=== Exercise ===
The answer should consist of every line in the material below that has the word "agent".

· · · · · · ·

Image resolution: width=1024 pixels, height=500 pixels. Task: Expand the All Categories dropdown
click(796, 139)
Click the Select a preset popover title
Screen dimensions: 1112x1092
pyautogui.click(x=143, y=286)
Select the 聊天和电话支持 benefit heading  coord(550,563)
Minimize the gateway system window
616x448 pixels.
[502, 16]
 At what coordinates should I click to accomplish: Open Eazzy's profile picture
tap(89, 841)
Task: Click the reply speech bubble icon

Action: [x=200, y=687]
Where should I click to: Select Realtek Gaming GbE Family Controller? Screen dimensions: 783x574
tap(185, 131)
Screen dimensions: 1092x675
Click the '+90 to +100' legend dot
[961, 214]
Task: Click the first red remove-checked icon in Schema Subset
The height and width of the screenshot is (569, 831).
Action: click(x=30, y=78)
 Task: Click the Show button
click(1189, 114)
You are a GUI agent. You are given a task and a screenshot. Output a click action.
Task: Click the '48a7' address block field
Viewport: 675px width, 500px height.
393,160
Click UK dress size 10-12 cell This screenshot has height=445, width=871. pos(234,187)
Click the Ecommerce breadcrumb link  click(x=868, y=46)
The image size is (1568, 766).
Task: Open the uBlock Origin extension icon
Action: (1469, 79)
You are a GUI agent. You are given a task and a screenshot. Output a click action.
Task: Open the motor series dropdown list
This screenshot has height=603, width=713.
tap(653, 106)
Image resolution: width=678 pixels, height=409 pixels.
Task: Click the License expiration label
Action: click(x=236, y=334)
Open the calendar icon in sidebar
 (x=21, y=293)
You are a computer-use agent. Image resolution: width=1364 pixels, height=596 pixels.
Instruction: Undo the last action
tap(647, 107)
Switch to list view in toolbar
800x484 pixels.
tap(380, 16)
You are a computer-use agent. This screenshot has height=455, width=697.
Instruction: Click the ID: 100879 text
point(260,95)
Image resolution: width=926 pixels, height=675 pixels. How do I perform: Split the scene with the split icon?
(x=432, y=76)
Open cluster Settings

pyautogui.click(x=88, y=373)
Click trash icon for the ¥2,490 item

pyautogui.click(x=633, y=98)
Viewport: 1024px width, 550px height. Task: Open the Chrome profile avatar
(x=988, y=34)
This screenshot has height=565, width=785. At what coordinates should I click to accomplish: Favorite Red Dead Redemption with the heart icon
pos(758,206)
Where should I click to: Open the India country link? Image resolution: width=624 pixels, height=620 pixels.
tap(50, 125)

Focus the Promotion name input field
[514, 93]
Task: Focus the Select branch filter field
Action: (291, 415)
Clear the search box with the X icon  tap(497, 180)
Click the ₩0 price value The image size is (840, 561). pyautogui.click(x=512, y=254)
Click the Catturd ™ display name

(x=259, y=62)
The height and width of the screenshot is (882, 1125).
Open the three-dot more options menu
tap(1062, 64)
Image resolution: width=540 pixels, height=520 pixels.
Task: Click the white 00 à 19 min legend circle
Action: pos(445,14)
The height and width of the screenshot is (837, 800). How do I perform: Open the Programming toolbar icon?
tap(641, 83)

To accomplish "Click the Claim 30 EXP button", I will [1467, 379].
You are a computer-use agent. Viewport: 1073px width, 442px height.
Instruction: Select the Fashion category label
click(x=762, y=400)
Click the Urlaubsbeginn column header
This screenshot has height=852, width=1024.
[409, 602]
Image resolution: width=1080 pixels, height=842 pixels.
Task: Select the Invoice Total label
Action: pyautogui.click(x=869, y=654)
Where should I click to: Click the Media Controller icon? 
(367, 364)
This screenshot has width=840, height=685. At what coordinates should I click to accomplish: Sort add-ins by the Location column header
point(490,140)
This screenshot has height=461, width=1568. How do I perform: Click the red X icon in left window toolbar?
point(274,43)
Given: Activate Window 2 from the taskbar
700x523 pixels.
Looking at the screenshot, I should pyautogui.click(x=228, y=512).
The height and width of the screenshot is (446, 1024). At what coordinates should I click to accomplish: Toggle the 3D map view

· · · · · · ·

=== Solution below ===
You are a GUI agent. You are given a task and a screenshot. Output a click action.
You are a GUI agent. You are given a task and a screenshot. Output a click action.
You are a computer-use agent. Image resolution: width=1364 pixels, height=596 pixels.
You are a computer-use agent. This screenshot has height=455, width=697.
You are a computer-use agent. Viewport: 1073px width, 442px height.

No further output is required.